═════ Raw data

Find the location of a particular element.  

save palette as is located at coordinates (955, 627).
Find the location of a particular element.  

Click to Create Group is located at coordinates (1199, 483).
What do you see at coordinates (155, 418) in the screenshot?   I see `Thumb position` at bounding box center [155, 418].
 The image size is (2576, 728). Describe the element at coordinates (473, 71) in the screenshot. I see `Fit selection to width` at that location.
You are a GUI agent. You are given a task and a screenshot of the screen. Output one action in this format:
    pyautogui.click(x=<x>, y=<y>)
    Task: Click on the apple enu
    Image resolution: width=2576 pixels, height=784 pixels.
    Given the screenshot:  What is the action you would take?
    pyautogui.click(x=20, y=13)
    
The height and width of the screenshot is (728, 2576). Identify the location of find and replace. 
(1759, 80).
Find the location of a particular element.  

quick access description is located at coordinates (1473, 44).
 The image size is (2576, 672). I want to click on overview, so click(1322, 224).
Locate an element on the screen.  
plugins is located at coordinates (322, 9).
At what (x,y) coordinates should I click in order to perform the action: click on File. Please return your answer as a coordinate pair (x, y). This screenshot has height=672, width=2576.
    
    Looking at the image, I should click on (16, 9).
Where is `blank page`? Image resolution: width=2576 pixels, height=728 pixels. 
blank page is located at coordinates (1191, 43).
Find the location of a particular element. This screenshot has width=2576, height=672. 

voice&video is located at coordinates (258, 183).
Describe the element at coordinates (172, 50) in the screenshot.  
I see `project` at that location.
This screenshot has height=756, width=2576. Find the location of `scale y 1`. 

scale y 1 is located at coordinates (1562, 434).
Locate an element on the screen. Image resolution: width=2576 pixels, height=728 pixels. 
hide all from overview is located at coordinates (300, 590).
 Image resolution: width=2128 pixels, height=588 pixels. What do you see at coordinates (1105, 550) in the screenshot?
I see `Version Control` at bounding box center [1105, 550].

══════════

Exercise brief - Put everything above, from the start of the rows down to the line containing "Click to Create", into a two-column CSV with the columns request and answer. Give one row for each request, and place its text and its answer each in a single quoted field, with line breaks turned into spaces.

Output for this task -
request,answer
"Find the location of a particular element.","save palette as is located at coordinates (955, 627)."
"Find the location of a particular element.","Click to Create Group is located at coordinates (1199, 483)."